┏━━

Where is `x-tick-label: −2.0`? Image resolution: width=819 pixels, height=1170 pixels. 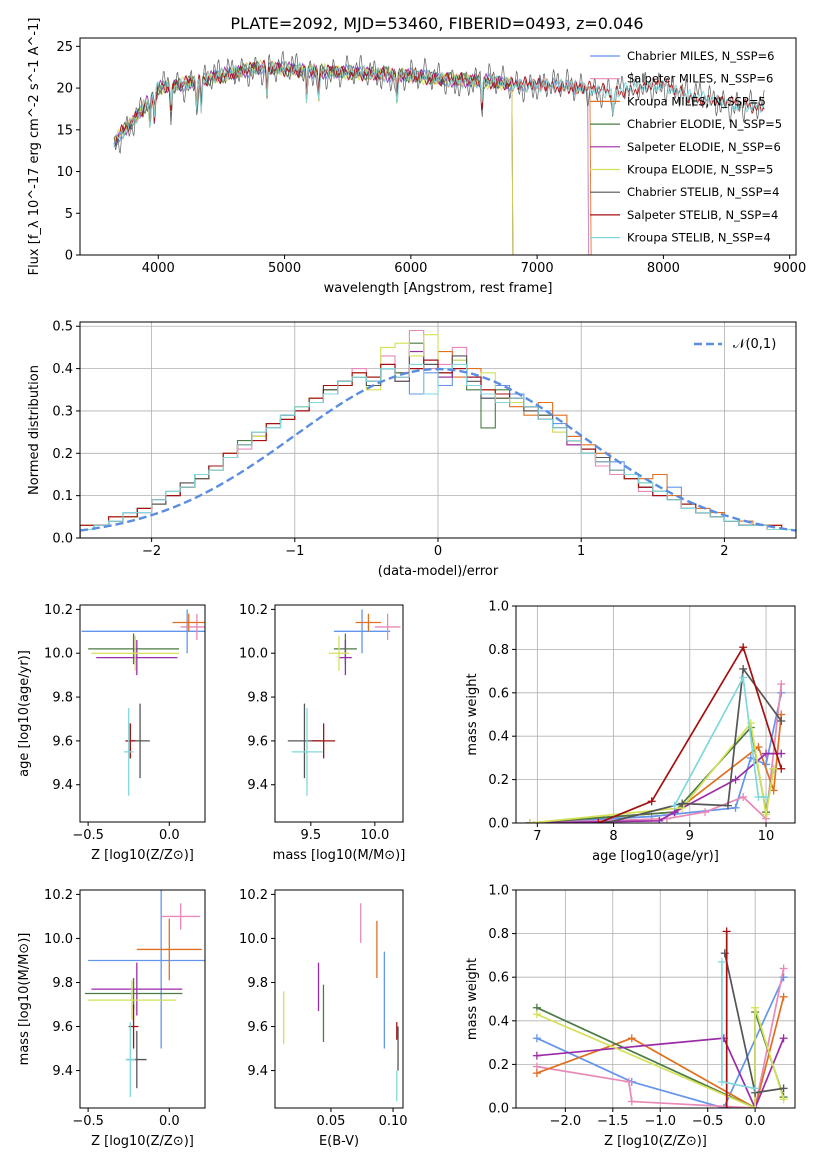
x-tick-label: −2.0 is located at coordinates (566, 1122).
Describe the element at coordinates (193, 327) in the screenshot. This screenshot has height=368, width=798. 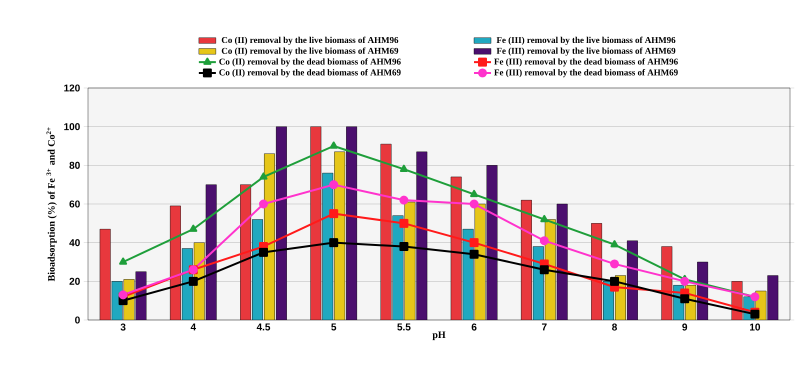
I see `x-tick-label: 4` at that location.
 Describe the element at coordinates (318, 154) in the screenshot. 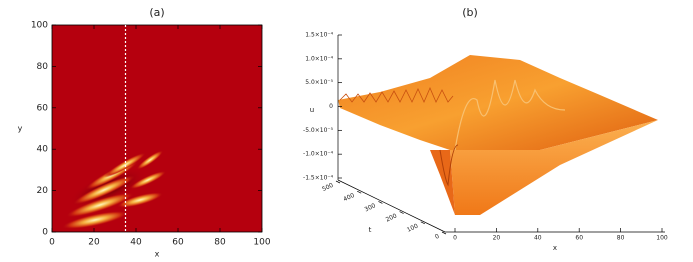

I see `z-tick-label: -1.0×10⁻⁴` at that location.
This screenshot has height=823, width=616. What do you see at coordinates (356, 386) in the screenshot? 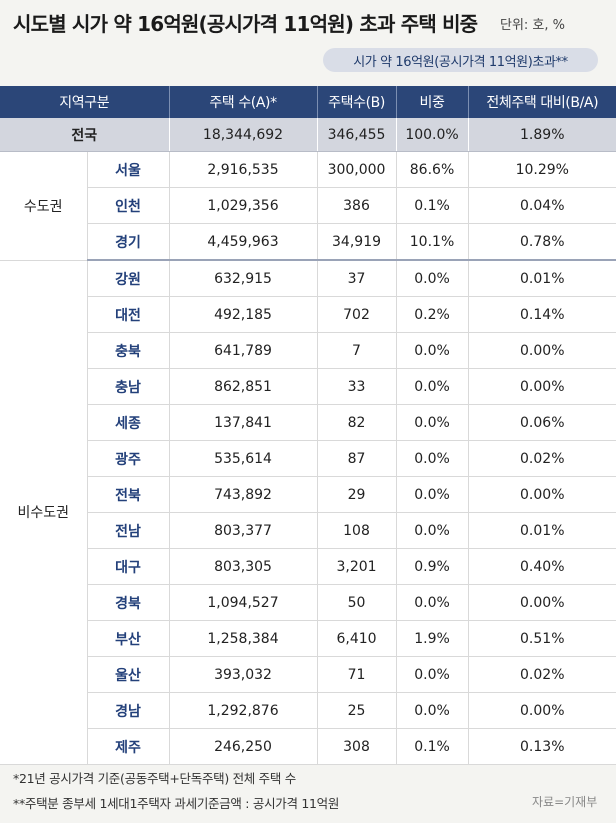
I see `cell-houses-over: 33` at bounding box center [356, 386].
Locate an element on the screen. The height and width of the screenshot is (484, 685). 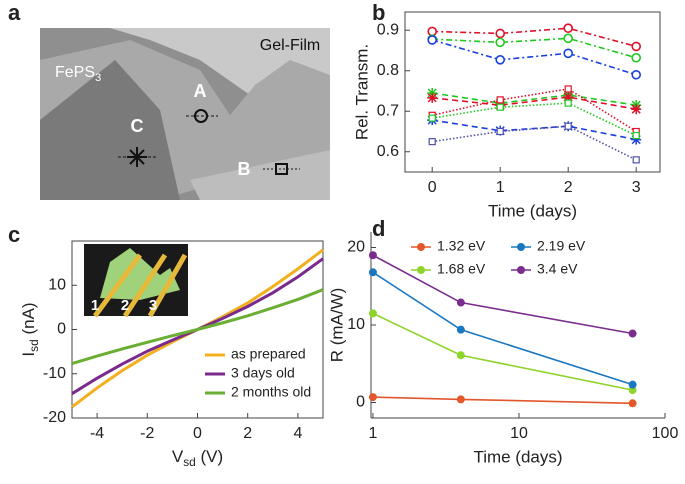
y-tick-label: 0.7 is located at coordinates (388, 110).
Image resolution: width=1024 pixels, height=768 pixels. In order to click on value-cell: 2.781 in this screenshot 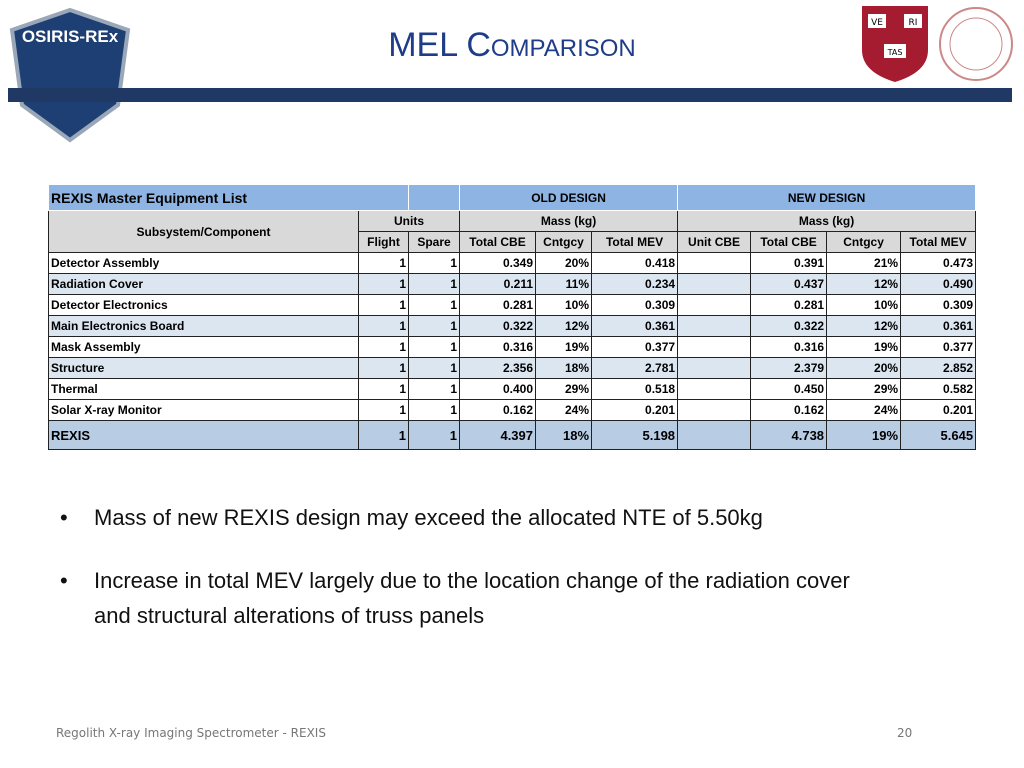, I will do `click(635, 368)`.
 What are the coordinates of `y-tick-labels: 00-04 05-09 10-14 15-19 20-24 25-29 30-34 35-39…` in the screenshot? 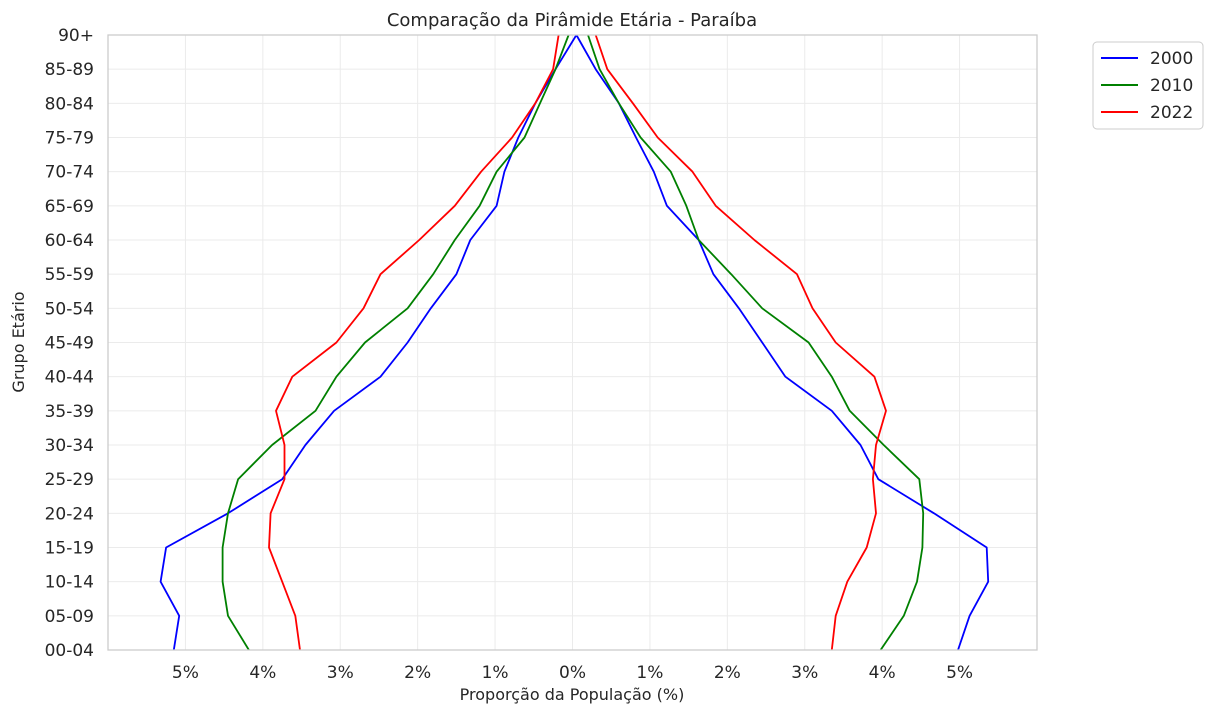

┗━━

### About this task
Pull out the lines above from the line containing "This screenshot has height=823, width=616." to the line containing "y-tick-label: 0.7 is", both included, reproducing them word for word without the pictures.

### Response
This screenshot has height=823, width=616. What do you see at coordinates (356, 386) in the screenshot? 
I see `cell-houses-over: 33` at bounding box center [356, 386].
Locate an element on the screen. The height and width of the screenshot is (484, 685). 
y-tick-label: 0.7 is located at coordinates (388, 110).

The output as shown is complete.